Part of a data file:
● ● ●

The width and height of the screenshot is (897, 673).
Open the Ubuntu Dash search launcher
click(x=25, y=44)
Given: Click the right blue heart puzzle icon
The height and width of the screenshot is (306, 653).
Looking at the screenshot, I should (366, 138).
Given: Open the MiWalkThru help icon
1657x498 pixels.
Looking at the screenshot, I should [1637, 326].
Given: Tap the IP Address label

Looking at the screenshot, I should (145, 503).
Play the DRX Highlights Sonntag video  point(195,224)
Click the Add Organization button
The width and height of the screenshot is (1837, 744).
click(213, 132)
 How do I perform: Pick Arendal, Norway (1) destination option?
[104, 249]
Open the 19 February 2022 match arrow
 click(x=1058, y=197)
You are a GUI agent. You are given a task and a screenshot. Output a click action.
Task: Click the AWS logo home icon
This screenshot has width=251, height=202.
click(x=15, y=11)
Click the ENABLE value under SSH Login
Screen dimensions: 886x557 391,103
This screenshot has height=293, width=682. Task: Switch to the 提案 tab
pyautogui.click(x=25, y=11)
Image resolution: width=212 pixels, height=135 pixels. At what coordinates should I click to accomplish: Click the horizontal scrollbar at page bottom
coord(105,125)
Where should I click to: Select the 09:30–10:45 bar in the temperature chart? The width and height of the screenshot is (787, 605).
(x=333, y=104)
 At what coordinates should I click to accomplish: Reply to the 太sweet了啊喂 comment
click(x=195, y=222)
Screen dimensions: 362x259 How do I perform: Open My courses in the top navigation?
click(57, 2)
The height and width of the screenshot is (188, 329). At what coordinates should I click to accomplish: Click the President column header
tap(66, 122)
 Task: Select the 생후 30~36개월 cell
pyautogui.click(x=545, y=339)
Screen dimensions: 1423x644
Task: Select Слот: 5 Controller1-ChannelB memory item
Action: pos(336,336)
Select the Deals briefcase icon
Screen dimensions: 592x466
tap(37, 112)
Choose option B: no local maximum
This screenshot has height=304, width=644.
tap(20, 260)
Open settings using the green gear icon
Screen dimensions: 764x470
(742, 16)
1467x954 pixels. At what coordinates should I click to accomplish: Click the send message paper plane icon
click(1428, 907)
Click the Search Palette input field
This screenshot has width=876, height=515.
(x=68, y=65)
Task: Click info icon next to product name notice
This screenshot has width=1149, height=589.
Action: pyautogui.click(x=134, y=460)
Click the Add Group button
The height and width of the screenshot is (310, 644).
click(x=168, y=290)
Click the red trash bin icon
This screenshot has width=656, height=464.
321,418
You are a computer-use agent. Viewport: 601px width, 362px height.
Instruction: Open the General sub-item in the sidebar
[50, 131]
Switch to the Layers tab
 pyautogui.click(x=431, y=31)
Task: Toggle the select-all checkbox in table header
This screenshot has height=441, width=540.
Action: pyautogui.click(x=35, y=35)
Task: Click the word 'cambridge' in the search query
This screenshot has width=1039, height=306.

● ● ●

▶ Brief
Format every line of the rows above as a numbered list, omitting any blank lines.

▶ Output for this task
1. The width and height of the screenshot is (897, 673).
2. Open the Ubuntu Dash search launcher
3. click(x=25, y=44)
4. Given: Click the right blue heart puzzle icon
5. The height and width of the screenshot is (306, 653).
6. Looking at the screenshot, I should (366, 138).
7. Given: Open the MiWalkThru help icon
8. 1657x498 pixels.
9. Looking at the screenshot, I should [1637, 326].
10. Given: Tap the IP Address label
11. Looking at the screenshot, I should (145, 503).
12. Play the DRX Highlights Sonntag video  point(195,224)
13. Click the Add Organization button
14. The width and height of the screenshot is (1837, 744).
15. click(213, 132)
16.  How do I perform: Pick Arendal, Norway (1) destination option?
17. [104, 249]
18. Open the 19 February 2022 match arrow
19.  click(x=1058, y=197)
20. You are a GUI agent. You are given a task and a screenshot. Output a click action.
21. Task: Click the AWS logo home icon
22. This screenshot has width=251, height=202.
23. click(x=15, y=11)
24. Click the ENABLE value under SSH Login
25. Screen dimensions: 886x557 391,103
26. This screenshot has height=293, width=682. Task: Switch to the 提案 tab
27. pyautogui.click(x=25, y=11)
28. Image resolution: width=212 pixels, height=135 pixels. At what coordinates should I click to accomplish: Click the horizontal scrollbar at page bottom
29. coord(105,125)
30. Where should I click to: Select the 09:30–10:45 bar in the temperature chart? The width and height of the screenshot is (787, 605).
31. (x=333, y=104)
32.  At what coordinates should I click to accomplish: Reply to the 太sweet了啊喂 comment
33. click(x=195, y=222)
34. Screen dimensions: 362x259 How do I perform: Open My courses in the top navigation?
35. click(57, 2)
36. The height and width of the screenshot is (188, 329). At what coordinates should I click to accomplish: Click the President column header
37. tap(66, 122)
38.  Task: Select the 생후 30~36개월 cell
39. pyautogui.click(x=545, y=339)
40. Screen dimensions: 1423x644
41. Task: Select Слот: 5 Controller1-ChannelB memory item
42. Action: pos(336,336)
43. Select the Deals briefcase icon
44. Screen dimensions: 592x466
45. tap(37, 112)
46. Choose option B: no local maximum
47. This screenshot has height=304, width=644.
48. tap(20, 260)
49. Open settings using the green gear icon
50. Screen dimensions: 764x470
51. (742, 16)
52. 1467x954 pixels. At what coordinates should I click to accomplish: Click the send message paper plane icon
53. click(1428, 907)
54. Click the Search Palette input field
55. This screenshot has width=876, height=515.
56. (x=68, y=65)
57. Task: Click info icon next to product name notice
58. This screenshot has width=1149, height=589.
59. Action: pyautogui.click(x=134, y=460)
60. Click the Add Group button
61. The height and width of the screenshot is (310, 644).
62. click(x=168, y=290)
63. Click the red trash bin icon
64. This screenshot has width=656, height=464.
65. 321,418
66. You are a computer-use agent. Viewport: 601px width, 362px height.
67. Instruction: Open the General sub-item in the sidebar
68. [50, 131]
69. Switch to the Layers tab
70.  pyautogui.click(x=431, y=31)
71. Task: Toggle the select-all checkbox in table header
72. This screenshot has height=441, width=540.
73. Action: pyautogui.click(x=35, y=35)
74. Task: Click the word 'cambridge' in the search query
75. This screenshot has width=1039, height=306.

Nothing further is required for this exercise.